Weggevoerd naar Duitsland

Omwille van de vele verliezen op de Europese slagvelden, diende iedere Duitser die beschikbaar bleef gemobiliseerd en ingezet te worden bij het leger. Hierdoor kwam er in de Duitse oorlogseconomie behoefte aan arbeidskrachten. Toen het onmogelijk bleek de nodige aantallen Belgische arbeiders als vrijwilligers aan te werven, besloot de Duitse regering in oktober 1916 tot de deportatie van Belgische arbeidskrachten. Dit tegen het advies van Gouverneur-Generaal Von Bissing, die bang was voor onlusten.

Zo stonden op 29 november 1916 honderden mannen te wachten voor het kantonnale ‘Melde-Amt’ in Neerpelt. In een eerste schifting werden alle priesters, geneesheren, apothekers, gemeenteraadsleden en onderwijzers naar huis gestuurd, zoals dat in Maaseik daags voordien ook al was gebeurd. De overgebleven mannen, waaronder ook 64 Lommelaars, werden in het station van Neerpelt onder strenge bewaking van Duitse soldaten, in veewagens gestopt. Via Hasselt reisden ze naar Kassel en Münster, waar ze samen met ruim 10.000 andere Belgen in werkkampen werden ondergebracht, vaak met 250 personen in één barak. De meesten onder hen hadden  niet eens afscheid kunnen nemen van thuis.

Al in oktober 1916 veroordeelde kardinaal Mercier, aartsbisschop Van Mechelen, het Duitse optreden in zeer scherpe bewoordingen. De neutrale mogendheden sloten zich hierbij aan. Het Vaticaan, Spanje, Nederland, Zwitserland en de Verenigde Staten verklaarden in november en december 1916, dat de deportaties in strijd waren met het oorlogsrecht. Willem II, de Duitse keizer, week voor de zware druk en al in februari 1917 kwam aan de systematische deportatie van burgers een einde. In de zomer van 1917 waren de meeste weggevoerden terug in België. Velen bleken ondervoed en ondermijnd door kou en mishandeling. Sommigen overleefden het niet.

weggevoerden munster
Gedeporteerde burgers in het werkkamp van Münster (foto ‘Münster in alten Ansichten’)

 

Peter Geuns

Peter Geuns wordt in Luik geboren op 6 juli 1875, maar verhuist een jaar later samen met zijn ouders naar Lommel.  Op volwassen leeftijd gaat hij aan de slag als dagloner, hij woont dan in Lommel-Kattenbos.

Op 14 augustus 1915 wordt Peter gedeporteerd naar Duitsland omdat hij het tijdens de oorlog heeft gewaagd om jongelingen over de grens te helpen. Hij slaagt er echter in om uit Duitsland weg te vluchten en weet via Nederland het Belgische leger te bereiken. Totaal uitgeput wordt hij ter verzorging opgenomen in het militair ziekenhuis van Cabour (De Panne).

Peter Geuns overleeft de eerste wereldoorlog. Hij overlijdt in Lommel op 27 januari 1945.

cabour2
Belgisch militair hospitaal Cabour

 

Peter Ferdinand Joos

Peter Ferdinand Joos is de zoon van Peter Joos en Constantia Dierckx.  Hij wordt geboren in Balen op 26 december 1871.

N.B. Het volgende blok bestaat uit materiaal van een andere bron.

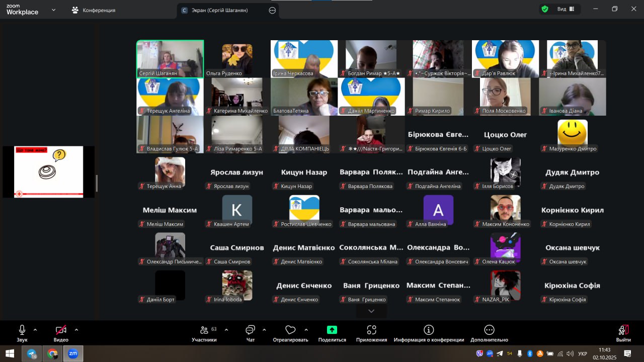Toggle the Видео camera on or off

Op 26 november 1903 trouwt Peter Ferdinand met de Nederlandse Jacoba Groenen.   Het jonge  koppel vestigt zich in Lommel waar Peter Ferdinand aan de slag gaat als arbeider in de glasfabriek.   Het kroostrijke gezin telt uiteindelijk 8 kinderen.

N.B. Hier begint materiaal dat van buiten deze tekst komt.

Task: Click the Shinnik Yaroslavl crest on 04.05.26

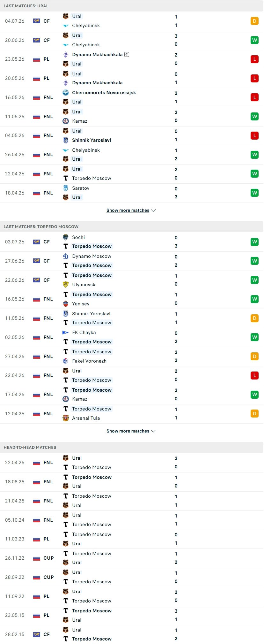Action: [66, 140]
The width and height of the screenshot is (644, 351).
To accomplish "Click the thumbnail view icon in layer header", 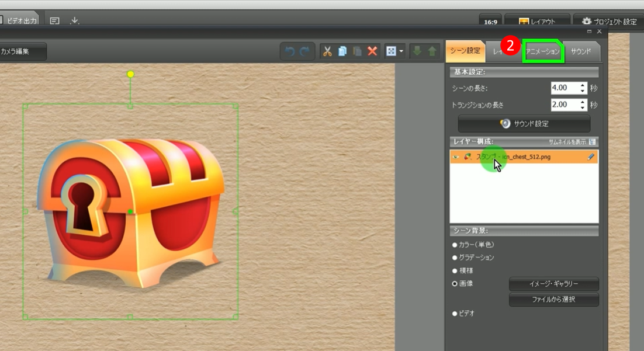I will [x=593, y=142].
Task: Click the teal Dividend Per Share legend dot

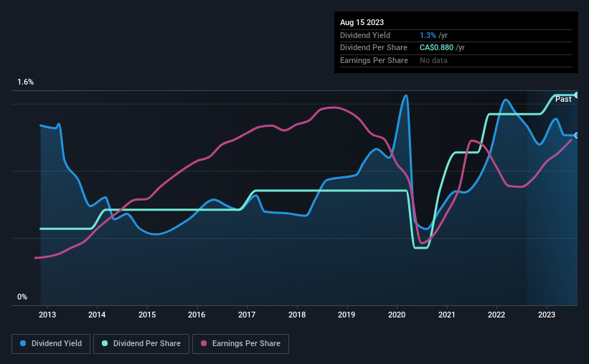Action: click(x=105, y=343)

Op 2 februari 1915 wordt Peter Ferdinand door de Duitsers als burgergevangene opgepakt en gedeporteerd naar Duitsland.  De reden van zijn arrestatie is niet helemaal duidelijk.  1 augustus 1915 keert hij terug.

Op 29 november 1916 wordt hij echter voor een tweede keer weggevoerd.  Als één van de oudere mannen, hij is dan 44 jaar, wordt hij samen met 63 andere Lommelaars naar Duitsland afgevoerd voor dwangarbeid in de werkkampen.  In totaal worden niet minder dan 600.000 Belgen verplicht ingezet om de Duitse oorlogsmachine draaiende te houden.  2% overleeft het uiteindelijk niet.

Peter Ferdinand doorstaat de zware omstandigheden en kan op 3 augustus 1917 naar zijn gezin in Lommel weerkeren.